Later, during an Arab summit in Libya, Gaddafi displayed a surprising sense of responsibility. Moussa recalled a heated moment when Yemeni President Ali Abdullah Saleh demanded immediate action on forming a pan-Arab army. Gaddafi gently interrupted: “Take it easy, Ali.” That phrase—“Take it easy, Ali”—spoke volumes, according to Moussa. “It revealed Gaddafi’s desire to manage tension even among volatile leaders.”

On Hosni Mubarak and the ‘pharaoh’ myth

Asked if Mubarak ever resembled the authoritarian archetype of a “pharaoh” as Russians view their “czars,” Moussa was firm: “No, not Mubarak. Maybe Sadat had some traits—he liked symbolism. But Mubarak? He wasn’t violent, nor bloodthirsty. Yes, he could be firm, but he didn’t revel in bloodshed.”

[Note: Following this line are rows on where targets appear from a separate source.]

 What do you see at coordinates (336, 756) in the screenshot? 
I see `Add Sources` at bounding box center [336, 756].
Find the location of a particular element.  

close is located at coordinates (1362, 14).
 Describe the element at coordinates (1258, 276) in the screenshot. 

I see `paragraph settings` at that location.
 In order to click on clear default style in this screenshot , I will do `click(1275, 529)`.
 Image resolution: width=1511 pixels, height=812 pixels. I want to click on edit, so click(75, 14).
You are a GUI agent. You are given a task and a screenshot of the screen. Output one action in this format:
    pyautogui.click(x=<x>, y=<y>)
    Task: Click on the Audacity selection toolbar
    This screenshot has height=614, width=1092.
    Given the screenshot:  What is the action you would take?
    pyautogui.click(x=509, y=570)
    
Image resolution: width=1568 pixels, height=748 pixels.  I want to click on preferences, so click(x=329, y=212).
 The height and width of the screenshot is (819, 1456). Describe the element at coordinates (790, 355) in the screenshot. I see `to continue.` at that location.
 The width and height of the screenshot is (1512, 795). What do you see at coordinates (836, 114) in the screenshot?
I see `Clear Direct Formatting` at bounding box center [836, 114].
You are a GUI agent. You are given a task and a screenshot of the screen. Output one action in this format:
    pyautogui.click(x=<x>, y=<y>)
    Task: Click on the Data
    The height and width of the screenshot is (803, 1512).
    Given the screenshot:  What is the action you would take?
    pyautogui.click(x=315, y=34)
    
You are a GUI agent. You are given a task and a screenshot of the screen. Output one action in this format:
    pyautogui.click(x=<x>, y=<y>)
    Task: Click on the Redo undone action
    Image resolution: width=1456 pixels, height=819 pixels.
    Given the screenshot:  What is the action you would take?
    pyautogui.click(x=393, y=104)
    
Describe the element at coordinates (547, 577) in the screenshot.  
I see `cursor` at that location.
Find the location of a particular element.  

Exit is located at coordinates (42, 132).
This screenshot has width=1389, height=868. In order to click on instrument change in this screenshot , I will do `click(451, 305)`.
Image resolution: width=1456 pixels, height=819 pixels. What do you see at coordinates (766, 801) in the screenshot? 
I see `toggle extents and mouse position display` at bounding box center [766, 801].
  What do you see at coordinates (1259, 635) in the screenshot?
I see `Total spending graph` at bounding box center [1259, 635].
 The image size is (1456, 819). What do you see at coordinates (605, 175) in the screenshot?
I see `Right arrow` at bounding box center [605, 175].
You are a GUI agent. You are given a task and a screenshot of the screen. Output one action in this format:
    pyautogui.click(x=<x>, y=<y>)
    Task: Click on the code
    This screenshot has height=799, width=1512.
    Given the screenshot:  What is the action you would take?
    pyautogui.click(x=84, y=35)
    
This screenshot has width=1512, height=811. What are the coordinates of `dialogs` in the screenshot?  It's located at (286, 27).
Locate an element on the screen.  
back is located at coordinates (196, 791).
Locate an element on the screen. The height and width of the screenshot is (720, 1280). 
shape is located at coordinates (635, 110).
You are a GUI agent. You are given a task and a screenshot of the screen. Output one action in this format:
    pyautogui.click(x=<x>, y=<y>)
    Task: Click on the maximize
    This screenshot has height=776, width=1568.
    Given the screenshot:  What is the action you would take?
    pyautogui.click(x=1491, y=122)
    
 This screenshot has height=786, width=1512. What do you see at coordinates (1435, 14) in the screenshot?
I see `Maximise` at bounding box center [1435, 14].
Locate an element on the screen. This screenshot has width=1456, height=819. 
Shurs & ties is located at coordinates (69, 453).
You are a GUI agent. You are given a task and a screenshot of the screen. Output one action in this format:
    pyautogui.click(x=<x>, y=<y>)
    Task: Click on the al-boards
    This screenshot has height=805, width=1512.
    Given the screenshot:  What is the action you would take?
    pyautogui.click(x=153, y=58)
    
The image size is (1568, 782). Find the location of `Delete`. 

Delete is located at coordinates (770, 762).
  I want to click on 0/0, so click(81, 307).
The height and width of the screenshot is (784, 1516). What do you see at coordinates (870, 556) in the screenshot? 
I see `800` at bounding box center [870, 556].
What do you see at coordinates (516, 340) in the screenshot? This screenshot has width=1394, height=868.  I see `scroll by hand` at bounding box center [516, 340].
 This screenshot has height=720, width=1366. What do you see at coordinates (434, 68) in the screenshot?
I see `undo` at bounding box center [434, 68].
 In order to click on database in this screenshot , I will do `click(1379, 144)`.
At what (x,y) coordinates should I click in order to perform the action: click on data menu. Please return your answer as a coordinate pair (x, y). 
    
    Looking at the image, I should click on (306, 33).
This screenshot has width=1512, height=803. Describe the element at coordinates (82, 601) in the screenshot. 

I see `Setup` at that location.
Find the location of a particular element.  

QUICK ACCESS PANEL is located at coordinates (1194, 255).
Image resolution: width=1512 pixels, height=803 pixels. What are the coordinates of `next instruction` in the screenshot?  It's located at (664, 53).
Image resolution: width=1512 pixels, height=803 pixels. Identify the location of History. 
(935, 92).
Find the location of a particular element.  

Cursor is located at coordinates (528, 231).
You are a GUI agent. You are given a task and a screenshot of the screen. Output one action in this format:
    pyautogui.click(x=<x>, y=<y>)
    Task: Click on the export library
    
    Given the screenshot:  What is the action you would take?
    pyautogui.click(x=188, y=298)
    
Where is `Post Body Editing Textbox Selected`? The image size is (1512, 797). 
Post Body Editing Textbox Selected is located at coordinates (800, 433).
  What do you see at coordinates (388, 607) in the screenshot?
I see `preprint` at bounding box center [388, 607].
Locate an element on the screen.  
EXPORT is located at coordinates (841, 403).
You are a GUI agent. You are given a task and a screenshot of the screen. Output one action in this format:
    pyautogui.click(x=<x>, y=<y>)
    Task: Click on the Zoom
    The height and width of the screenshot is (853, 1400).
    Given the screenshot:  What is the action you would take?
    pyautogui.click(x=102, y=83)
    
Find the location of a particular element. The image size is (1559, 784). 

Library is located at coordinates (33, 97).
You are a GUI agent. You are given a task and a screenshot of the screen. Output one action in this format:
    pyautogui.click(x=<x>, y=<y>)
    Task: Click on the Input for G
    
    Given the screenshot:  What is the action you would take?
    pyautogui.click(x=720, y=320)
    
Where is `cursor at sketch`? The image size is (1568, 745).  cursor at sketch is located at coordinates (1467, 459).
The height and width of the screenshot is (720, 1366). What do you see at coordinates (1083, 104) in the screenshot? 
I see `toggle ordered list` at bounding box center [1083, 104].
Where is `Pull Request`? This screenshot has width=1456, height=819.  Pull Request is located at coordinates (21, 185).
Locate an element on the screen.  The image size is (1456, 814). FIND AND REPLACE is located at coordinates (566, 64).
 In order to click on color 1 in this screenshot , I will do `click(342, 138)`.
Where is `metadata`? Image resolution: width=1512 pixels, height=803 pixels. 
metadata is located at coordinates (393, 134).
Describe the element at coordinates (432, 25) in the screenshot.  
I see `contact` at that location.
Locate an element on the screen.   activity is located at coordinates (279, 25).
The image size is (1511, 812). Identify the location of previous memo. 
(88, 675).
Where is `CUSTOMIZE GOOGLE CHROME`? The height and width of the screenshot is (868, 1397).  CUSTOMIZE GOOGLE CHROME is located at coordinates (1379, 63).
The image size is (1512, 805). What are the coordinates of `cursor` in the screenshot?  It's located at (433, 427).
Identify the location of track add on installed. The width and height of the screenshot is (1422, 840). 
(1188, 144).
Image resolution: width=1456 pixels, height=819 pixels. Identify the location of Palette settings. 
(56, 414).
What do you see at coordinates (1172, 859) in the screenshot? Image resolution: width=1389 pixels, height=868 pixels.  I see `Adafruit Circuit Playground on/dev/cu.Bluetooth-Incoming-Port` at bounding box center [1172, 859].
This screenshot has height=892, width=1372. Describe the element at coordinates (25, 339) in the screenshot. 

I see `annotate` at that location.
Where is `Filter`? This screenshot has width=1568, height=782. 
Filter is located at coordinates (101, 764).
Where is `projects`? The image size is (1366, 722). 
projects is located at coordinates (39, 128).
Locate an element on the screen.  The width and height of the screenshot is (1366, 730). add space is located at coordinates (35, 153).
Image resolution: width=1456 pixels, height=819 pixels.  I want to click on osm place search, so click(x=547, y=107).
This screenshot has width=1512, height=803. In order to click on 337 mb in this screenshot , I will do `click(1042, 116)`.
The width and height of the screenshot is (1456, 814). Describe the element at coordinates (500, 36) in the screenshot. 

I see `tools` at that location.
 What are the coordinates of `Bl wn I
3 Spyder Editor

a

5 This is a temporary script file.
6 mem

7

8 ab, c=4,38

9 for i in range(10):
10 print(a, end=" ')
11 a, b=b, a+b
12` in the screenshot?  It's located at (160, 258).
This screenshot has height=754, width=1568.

Moussa clarified that while Mubarak might have approved harsh punishments as president, it never escalated to a murderous level. “Perhaps there were isolated incidents, especially within the prison system, but it wasn’t part of Mubarak’s character to govern through violence. He wasn’t built that way.”

Saddam Hussein meets with Amr Moussa in Iraq in January 2002. (AFP)

The song that stirred controversy

When the Egyptian folk singer Shaaban Abdel Rahim sang “I hate Israel, and I love Amr Moussa,” it caused a stir. Moussa downplayed the drama. “I don’t think Mubarak himself was offended. He was the president; no foreign minister would rival him in popularity. But some people in the surrounding circles—not necessarily his inner circle—were irked.”

Eventually, another version of the song emerged, replacing Moussa’s name with Mubarak’s. “But it was the original that made waves. Even a diplomat from Latin America once told me, ‘We’re dancing to this song here!’”

A difficult meeting with Saddam Hussein

One of the most tense encounters Moussa ever had was with Iraqi President Saddam Hussein. After being elected Secretary-General of the Arab League in 2001, Moussa set out to visit all Arab leaders. He deliberately left Saddam until the end, knowing the sensitivities involved.

In January 2002, Moussa visited Saddam at a small palace. He carried a message from UN Secretary-General Kofi Annan regarding weapons inspections. “I told Saddam that Annan was open to negotiations, and that continued confrontation with the US would lead nowhere. At some point, no one would stand by him.”

Moussa asked Saddam directly: “Do you possess nuclear weapons?” Saddam answered, “No.” Moussa pressed him again: “Are you absolutely sure?” Saddam repeated, “No.” This made Moussa’s deputy, Ahmed Ben Helli, visibly nervous. “He probably thought we weren’t going to walk out of there.”

Moussa then asked why Iraq objected to the UN inspectors. Saddam responded: “These people don’t just inspect nuclear sites. They ask civilians about food supplies, their opinions on the government. What business is that of theirs?”

Moussa promised to report this to Annan, which he did. Negotiations resumed between Iraq and the UN, but history took its course and the US-led invasion followed.

Asked if he felt fortunate never to have served directly under a figure like Gaddafi, Moussa answered without hesitation: “Absolutely. I saw how respected men like Shalgham and Treki were sidelined. You could be a top official one day and under house arrest the next.”